17 In Ms. Allars’ submission, in order for the Tribunal to refuse the licence applications it would need to "consider" that the issue of the licences to Mr. Plessas would be contrary to the public interest and that Mr. Plessas is not a fit and proper person. The Tribunal's formation of a view as to grant of the licences being contrary to the public interest is a jurisdictional precondition to the Tribunal's exercise of the power to refuse the applications. If the Tribunal is unable to reach such a view, then it has no power to refuse the applications under s 11(7). It can only do so under s 11(1) and (3)(a) but the matters going to the discretion under those provisions will be similar.
18 Ms Allars made detailed submissions in relation to the approach that should be taken in assessing the facts of the incident that lead to the Local Court proceedings and to the outcome of those proceedings. Ms Allars submitted:
"5.2 The Tribunal must accept as a fact that a conviction which was not recorded was made.
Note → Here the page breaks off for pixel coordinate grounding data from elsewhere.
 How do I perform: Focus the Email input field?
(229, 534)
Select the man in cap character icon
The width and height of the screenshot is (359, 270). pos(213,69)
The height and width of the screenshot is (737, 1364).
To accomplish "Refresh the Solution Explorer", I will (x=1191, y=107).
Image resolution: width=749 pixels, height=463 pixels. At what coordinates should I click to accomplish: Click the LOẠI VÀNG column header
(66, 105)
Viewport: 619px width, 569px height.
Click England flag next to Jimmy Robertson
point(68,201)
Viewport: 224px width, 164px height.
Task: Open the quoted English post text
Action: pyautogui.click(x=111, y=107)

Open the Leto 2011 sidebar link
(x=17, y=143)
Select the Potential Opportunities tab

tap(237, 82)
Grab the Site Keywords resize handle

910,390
Where a decision is based on the fact of a conviction the person seeking to upset the challenged decision cannot go behind the fact of the conviction and endeavour to show he or she was innocent of the charge: Minister for Immigration and Ethnic Affairs v Daniel (1981) 39 ALR 649; Minister for Immigration and Ethnic Affairs v Gungor [1982] FCA 99; (1982) 42 ALR 209; Minister for Immigration and Multicultural Affairs v SRT [1999] FCA 1197; (1999) 91 FCR 234. That is true of the jurisdiction of the federal Administrative Appeals Tribunal ("AAT") to review criminal deportation decisions: See also Luu v Minister for Immigration and Multicultural Affairs (1998) 51 ALD 337. It is not open to the deportee to invite the AAT to set at nought the conviction that is said to ground the deportation order.
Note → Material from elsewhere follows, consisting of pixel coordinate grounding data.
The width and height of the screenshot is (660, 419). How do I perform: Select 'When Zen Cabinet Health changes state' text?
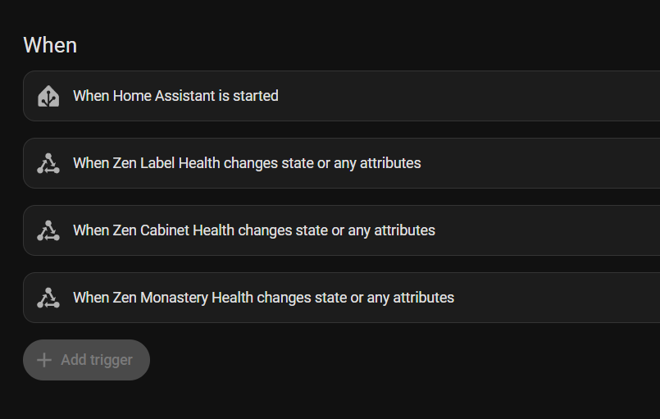(254, 230)
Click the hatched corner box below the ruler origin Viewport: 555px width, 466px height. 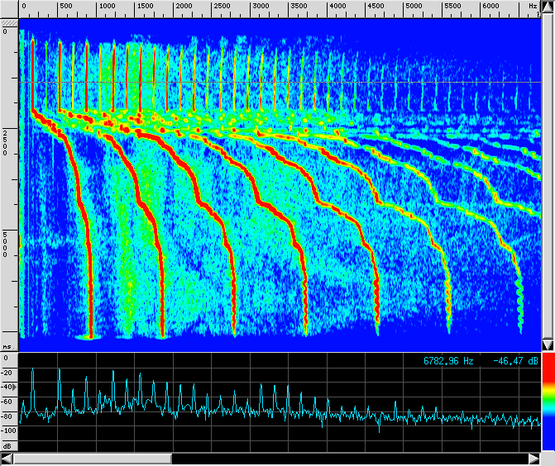(8, 22)
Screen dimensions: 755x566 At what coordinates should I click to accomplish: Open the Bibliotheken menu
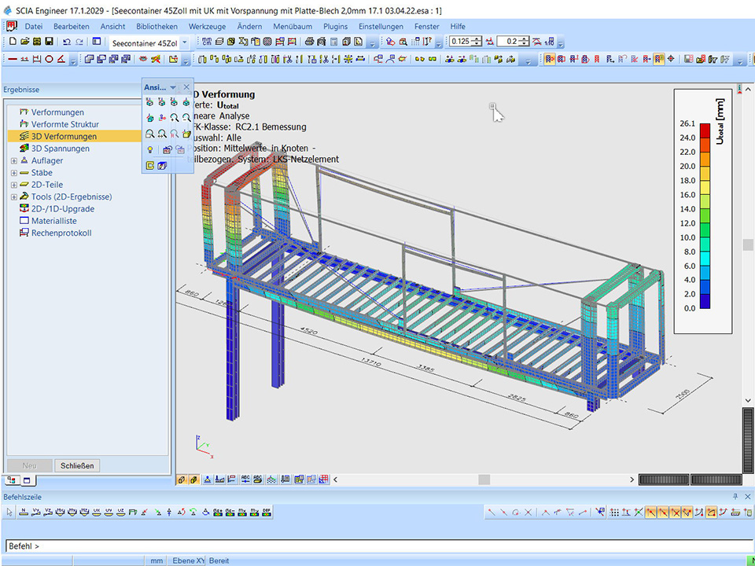[x=157, y=26]
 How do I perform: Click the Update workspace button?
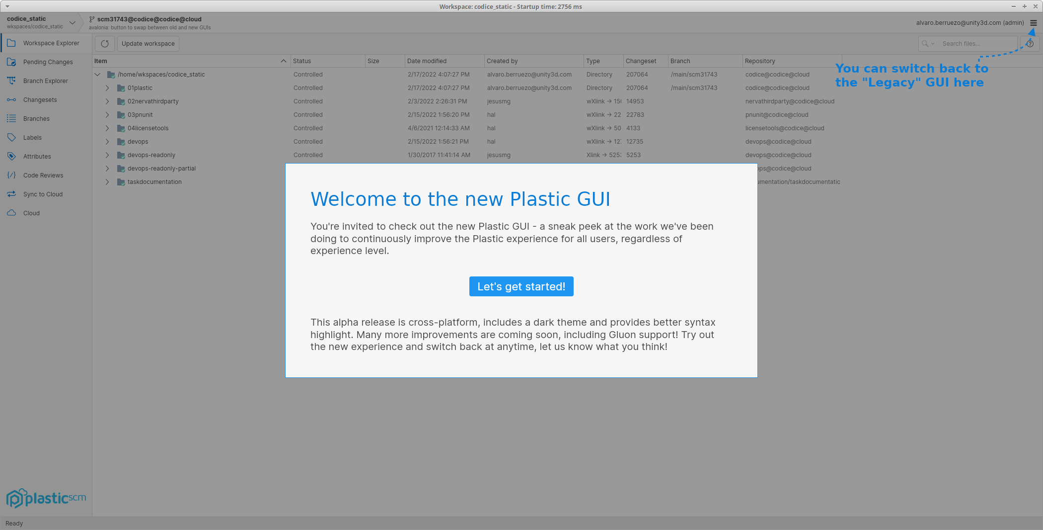point(148,44)
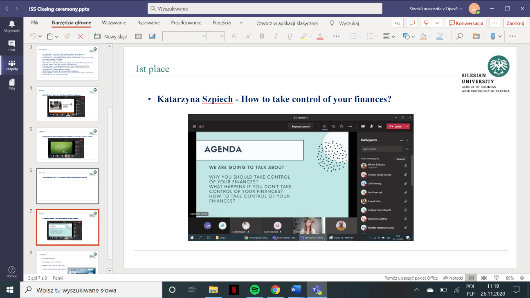
Task: Open the Projektowanie ribbon tab
Action: click(x=186, y=23)
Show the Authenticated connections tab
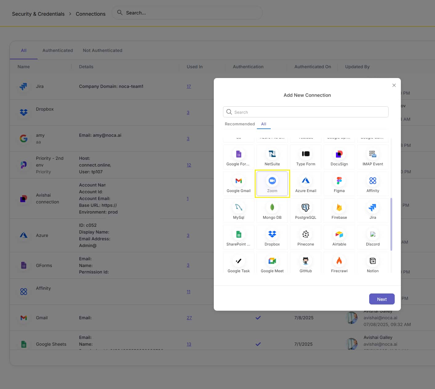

5.3 However the criminal deportation power falls into the first of two categories of case which were identified by Viscount Simon in General Medical Council v Spackman [1943] AC 627, 634-5. In the first category of case, the conviction is the foundation for the exercise of the power and no challenge can be made to the conviction or the essential facts on which it is based. In the second category of case, the exercise of power is not founded on a criminal conviction, but the conviction is relevant to the exercise of the power. In that category a challenge may be made to the essential facts on which the conviction is based.
5.4 That distinction was approved by Davies J in Saffron v Commissioner of Taxation (Cth) (No 2) (1991) 30 FCR 578, 582. In Saffron the Full Court held that the civil proceedings in the AAT relating to taxation matters could not be used for the ulterior object of setting at nought the taxpayer's conviction, but that the taxpayer was entitled to lead evidence which contradicted one of the matters of fact on which his conviction was based. The AAT could not treat a conviction as conclusive proof of the essential facts upon which conviction was based.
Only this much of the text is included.